> GIVEN ENTRIES:
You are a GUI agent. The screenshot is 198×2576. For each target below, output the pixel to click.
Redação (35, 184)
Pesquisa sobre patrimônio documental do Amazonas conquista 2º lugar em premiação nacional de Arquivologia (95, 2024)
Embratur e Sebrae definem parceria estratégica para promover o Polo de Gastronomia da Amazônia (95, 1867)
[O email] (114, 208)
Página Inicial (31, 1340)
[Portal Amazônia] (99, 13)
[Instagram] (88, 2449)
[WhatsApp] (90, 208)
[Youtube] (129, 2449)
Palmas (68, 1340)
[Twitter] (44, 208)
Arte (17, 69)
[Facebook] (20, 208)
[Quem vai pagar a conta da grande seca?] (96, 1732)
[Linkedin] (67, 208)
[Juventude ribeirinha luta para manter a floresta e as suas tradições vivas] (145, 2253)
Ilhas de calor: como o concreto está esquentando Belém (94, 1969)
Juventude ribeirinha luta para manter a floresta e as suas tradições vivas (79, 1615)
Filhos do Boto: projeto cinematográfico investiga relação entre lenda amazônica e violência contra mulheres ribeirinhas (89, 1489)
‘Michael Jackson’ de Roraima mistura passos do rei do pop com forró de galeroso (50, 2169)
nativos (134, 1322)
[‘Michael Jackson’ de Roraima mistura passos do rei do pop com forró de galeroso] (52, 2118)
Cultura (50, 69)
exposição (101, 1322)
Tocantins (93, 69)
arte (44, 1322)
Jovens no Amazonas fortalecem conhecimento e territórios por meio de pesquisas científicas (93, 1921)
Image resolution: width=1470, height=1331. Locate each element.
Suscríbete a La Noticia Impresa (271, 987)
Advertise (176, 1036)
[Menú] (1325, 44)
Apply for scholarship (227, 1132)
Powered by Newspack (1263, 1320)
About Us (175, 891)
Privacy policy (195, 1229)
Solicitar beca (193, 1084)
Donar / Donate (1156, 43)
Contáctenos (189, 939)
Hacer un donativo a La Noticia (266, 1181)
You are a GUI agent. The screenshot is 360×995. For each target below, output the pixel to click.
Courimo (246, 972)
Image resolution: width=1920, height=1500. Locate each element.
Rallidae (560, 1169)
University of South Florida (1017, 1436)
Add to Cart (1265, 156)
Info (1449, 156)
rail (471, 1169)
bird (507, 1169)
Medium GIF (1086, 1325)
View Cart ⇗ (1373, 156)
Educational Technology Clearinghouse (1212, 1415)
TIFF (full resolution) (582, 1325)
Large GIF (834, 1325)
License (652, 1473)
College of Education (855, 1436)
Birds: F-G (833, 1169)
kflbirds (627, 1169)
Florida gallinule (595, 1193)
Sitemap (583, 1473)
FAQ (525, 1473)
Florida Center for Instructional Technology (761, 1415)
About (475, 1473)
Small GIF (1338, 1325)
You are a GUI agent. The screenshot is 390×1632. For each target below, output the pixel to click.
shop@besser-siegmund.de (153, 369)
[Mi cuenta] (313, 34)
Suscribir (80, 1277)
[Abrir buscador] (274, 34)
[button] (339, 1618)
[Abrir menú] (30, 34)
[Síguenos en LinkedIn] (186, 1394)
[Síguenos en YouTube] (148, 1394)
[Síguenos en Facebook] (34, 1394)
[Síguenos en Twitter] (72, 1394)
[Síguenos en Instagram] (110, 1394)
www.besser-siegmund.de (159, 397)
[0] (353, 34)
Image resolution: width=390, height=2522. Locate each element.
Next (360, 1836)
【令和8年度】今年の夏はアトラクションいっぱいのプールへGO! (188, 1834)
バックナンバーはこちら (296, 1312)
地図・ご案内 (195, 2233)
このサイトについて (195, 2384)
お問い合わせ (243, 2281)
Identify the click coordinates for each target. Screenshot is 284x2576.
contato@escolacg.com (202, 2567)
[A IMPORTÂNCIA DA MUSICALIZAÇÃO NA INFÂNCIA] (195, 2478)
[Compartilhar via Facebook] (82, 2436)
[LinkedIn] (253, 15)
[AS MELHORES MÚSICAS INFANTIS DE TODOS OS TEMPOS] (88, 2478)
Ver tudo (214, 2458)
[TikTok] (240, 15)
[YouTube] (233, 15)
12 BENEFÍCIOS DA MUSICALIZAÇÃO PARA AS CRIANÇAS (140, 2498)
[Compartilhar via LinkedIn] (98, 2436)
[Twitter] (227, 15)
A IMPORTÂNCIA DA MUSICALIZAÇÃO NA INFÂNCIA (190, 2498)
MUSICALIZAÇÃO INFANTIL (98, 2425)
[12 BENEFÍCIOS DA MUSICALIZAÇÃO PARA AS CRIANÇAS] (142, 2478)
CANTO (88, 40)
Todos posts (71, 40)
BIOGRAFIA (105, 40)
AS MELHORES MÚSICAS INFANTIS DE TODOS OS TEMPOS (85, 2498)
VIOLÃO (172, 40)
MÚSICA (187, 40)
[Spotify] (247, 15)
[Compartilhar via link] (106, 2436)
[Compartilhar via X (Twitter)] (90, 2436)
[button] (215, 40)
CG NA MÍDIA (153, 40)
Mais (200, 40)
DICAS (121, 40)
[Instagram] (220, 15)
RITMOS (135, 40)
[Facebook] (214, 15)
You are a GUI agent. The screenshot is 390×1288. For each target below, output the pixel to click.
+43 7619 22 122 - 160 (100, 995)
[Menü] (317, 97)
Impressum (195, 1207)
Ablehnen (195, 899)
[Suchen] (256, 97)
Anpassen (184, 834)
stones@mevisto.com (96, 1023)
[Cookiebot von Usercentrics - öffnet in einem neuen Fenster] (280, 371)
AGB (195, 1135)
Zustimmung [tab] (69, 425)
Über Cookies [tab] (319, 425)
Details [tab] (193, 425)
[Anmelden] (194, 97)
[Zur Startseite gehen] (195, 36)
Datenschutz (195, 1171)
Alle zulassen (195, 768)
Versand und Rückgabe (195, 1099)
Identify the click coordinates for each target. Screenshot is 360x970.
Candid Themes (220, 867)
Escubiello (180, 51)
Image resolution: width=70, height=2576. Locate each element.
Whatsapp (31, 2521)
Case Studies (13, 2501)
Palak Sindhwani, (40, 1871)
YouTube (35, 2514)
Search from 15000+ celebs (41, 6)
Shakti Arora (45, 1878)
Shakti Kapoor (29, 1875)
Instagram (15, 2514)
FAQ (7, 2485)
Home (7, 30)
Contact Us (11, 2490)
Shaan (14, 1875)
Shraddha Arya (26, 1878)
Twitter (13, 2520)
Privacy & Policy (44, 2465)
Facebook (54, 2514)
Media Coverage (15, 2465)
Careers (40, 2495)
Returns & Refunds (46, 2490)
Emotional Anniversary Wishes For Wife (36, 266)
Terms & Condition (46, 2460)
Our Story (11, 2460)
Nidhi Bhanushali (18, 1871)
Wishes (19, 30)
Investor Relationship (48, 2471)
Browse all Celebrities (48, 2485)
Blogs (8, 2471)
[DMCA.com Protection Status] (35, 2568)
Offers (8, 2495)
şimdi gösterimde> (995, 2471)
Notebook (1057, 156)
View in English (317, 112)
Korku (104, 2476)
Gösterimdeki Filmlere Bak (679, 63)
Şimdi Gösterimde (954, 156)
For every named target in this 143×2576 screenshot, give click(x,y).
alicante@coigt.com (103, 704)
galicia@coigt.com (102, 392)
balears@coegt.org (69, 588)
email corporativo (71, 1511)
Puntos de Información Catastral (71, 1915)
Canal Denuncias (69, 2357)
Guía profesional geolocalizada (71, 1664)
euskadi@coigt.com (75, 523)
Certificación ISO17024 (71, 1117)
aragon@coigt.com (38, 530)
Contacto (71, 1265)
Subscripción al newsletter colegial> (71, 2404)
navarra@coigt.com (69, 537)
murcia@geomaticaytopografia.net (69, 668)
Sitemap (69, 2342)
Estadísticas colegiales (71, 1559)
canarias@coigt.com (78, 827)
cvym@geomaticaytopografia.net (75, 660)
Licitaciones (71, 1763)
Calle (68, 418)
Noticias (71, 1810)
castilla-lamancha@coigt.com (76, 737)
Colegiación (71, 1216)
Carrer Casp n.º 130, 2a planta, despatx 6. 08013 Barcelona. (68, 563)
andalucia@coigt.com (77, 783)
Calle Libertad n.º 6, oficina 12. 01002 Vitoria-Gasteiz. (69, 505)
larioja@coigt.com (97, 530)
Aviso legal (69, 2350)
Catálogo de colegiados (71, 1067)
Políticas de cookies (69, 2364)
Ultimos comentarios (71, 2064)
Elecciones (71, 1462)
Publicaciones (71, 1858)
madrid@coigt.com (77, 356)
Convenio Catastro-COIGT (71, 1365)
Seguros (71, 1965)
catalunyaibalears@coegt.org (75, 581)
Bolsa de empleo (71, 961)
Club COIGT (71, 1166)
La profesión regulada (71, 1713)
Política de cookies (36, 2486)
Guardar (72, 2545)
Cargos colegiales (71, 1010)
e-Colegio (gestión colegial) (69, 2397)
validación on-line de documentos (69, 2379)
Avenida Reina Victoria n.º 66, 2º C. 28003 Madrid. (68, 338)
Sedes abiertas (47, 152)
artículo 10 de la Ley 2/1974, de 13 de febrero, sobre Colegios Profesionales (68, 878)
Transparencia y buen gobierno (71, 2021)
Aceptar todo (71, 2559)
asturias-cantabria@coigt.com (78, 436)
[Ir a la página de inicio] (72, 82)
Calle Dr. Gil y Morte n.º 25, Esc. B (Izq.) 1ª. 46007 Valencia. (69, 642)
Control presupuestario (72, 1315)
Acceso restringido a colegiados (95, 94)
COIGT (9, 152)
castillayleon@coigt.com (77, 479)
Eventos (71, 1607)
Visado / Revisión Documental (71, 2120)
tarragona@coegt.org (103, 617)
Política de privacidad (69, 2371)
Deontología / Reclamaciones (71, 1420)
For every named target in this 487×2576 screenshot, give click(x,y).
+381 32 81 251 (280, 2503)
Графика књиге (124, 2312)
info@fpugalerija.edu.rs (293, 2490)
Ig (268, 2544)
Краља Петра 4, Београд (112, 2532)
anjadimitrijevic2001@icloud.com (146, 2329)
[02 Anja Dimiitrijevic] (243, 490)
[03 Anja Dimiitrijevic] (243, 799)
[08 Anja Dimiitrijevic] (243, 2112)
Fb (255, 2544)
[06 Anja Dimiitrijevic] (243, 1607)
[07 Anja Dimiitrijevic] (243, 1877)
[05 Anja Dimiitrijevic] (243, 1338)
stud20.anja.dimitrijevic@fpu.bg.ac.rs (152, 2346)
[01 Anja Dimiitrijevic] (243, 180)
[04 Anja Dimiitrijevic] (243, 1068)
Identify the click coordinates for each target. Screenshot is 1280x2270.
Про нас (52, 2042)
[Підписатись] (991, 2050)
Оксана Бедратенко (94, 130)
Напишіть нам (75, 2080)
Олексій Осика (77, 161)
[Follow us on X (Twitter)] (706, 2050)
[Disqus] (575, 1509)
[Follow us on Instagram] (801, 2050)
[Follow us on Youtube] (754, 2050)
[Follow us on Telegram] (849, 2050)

> WORK ITEM: I'd like the lines above from the one with "Impressum (195, 1207)" up to and including the one with "Careers (40, 2495)" copied exactly, with no other lines.

> RESPONSE BOX:
Impressum (195, 1207)
Ablehnen (195, 899)
[Suchen] (256, 97)
Anpassen (184, 834)
stones@mevisto.com (96, 1023)
[Cookiebot von Usercentrics - öffnet in einem neuen Fenster] (280, 371)
AGB (195, 1135)
Zustimmung [tab] (69, 425)
Über Cookies [tab] (319, 425)
Details [tab] (193, 425)
[Anmelden] (194, 97)
[Zur Startseite gehen] (195, 36)
Datenschutz (195, 1171)
Alle zulassen (195, 768)
Versand und Rückgabe (195, 1099)
Identify the click coordinates for each target. Screenshot is 360x970.
Candid Themes (220, 867)
Escubiello (180, 51)
Image resolution: width=70, height=2576. Locate each element.
Whatsapp (31, 2521)
Case Studies (13, 2501)
Palak Sindhwani, (40, 1871)
YouTube (35, 2514)
Search from 15000+ celebs (41, 6)
Shakti Arora (45, 1878)
Shakti Kapoor (29, 1875)
Instagram (15, 2514)
FAQ (7, 2485)
Home (7, 30)
Contact Us (11, 2490)
Shaan (14, 1875)
Shraddha Arya (26, 1878)
Twitter (13, 2520)
Privacy & Policy (44, 2465)
Facebook (54, 2514)
Media Coverage (15, 2465)
Careers (40, 2495)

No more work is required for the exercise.